La madre de Érika recuerda que en su momento acudió por casi una década a varios entes federales y de organizaciones civiles, pero sin hallar apoyo para su hija, Erika, pues en ese entonces no había una Comisión de Víctimas capitalina.

«Llega a un refugio, pero ya con problemas de adicciones, porque el tratante les daba activo para aguantar de 50 a 60 relaciones sexuales», contó Claudia.

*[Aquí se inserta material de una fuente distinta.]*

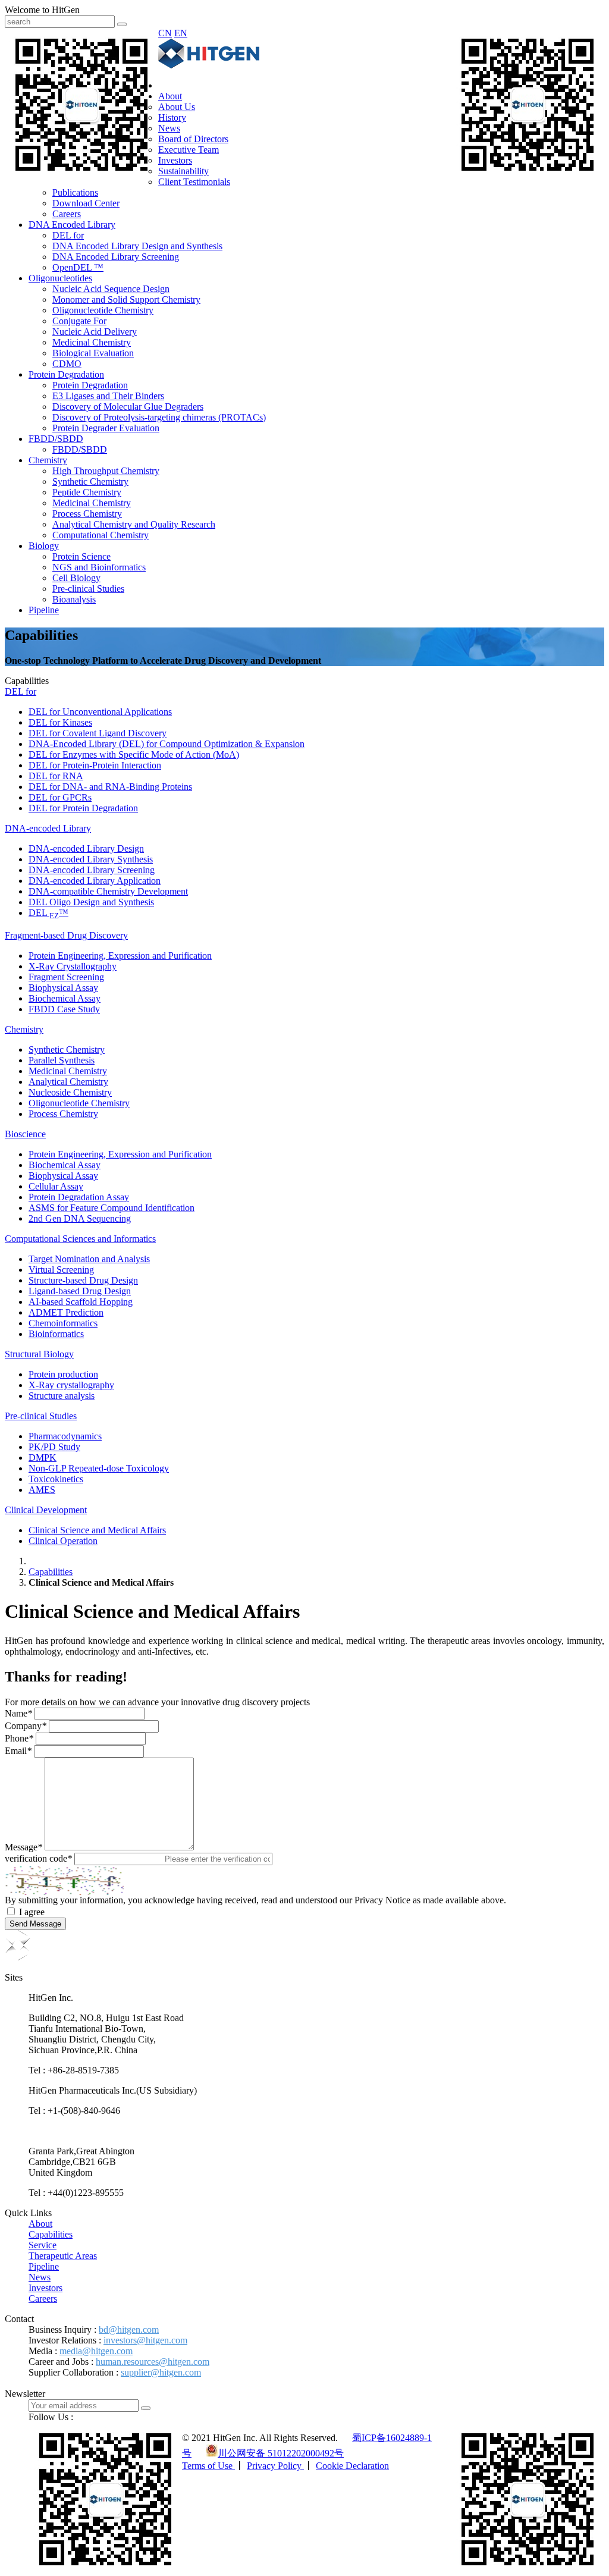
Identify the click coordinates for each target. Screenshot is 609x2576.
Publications (75, 192)
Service (42, 2245)
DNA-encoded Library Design (86, 848)
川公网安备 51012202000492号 (281, 2453)
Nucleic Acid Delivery (94, 332)
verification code (38, 1858)
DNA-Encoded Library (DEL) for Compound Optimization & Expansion (166, 744)
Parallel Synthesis (62, 1060)
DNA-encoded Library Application (95, 881)
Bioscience (25, 1134)
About (170, 96)
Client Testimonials (194, 182)
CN (165, 33)
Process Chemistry (87, 514)
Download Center (86, 203)
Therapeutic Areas (63, 2256)
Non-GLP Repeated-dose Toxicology (99, 1468)
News (169, 128)
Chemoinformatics (63, 1323)
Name (18, 1713)
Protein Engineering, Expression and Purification (120, 955)
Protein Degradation (66, 374)
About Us (176, 107)
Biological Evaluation (93, 353)
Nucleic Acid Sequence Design (110, 289)
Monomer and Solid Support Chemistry (126, 299)
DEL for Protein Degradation (83, 808)
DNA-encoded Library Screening (92, 870)
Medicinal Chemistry (91, 342)
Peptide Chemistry (86, 492)
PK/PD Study (54, 1447)
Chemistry (48, 460)
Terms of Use (208, 2466)
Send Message (35, 1923)
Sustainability (183, 171)
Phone (19, 1738)
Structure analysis (62, 1396)
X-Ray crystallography (71, 1385)
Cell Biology (76, 578)
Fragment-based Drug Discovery (66, 935)
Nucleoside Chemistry (70, 1092)
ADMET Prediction (66, 1312)
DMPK (42, 1457)
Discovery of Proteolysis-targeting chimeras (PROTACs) (159, 417)
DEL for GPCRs (60, 797)
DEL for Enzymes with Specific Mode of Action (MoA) (134, 754)
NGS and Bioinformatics (99, 567)
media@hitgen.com (96, 2351)
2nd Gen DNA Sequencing (80, 1218)
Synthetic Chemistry (90, 481)
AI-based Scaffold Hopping (81, 1302)
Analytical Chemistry (68, 1082)
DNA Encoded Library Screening (115, 257)
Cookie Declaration (352, 2466)
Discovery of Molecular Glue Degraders (127, 406)
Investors (175, 160)
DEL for (68, 235)
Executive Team (188, 150)
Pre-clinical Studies (88, 588)
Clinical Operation (63, 1541)
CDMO (66, 364)
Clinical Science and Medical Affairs (97, 1530)
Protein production (63, 1374)
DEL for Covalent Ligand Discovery (98, 733)
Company (25, 1726)
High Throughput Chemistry (105, 471)
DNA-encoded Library (48, 828)
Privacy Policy (275, 2466)
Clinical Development (46, 1510)
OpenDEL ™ (77, 267)
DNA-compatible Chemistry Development (108, 891)
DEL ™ (48, 913)
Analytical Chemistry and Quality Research (133, 524)
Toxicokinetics (56, 1479)
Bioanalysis (74, 599)
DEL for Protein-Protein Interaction (95, 765)
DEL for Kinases (60, 722)
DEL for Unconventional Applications (100, 712)
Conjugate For (79, 321)
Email (18, 1751)
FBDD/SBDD (56, 439)
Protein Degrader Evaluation (105, 428)
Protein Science (81, 556)
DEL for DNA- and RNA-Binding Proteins (110, 787)
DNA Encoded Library (72, 224)
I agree (32, 1912)
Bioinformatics (56, 1334)
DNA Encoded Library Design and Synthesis (137, 246)
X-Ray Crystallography (73, 966)
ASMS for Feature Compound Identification (111, 1208)
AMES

La menor logró escapar, sin rehabilitarse, y llegó a un grupo de personas en situación de calle en los puentes de Taxqueña.
Tras años de adicciones, su familia logró trasladarla a un albergue infantil al norte del País, donde estuvo hasta los 18 años.
A su regreso, lamenta Hernández, no pudo acceder a grupos de ayuda y conoció al «Pelos», quien la embarazó y la golpeaba.
«Después buscamos ayuda, vinimos a la CEAV y nos dijeron que no había mucho qué hacer, mi hija trató de estar bien, estaba en la casa con nosotros, pero después recibía amenazas, llamadas y mensajes, hasta que volvió a desaparecer y no la volví a ver viva», agregó.
Érika estaba en situación de calle cuando tuvo a su bebé, y meses después, agregó su mamá, fue hallada sin vida en una vivienda en Benito Juárez. Su hijo aún está desaparecido.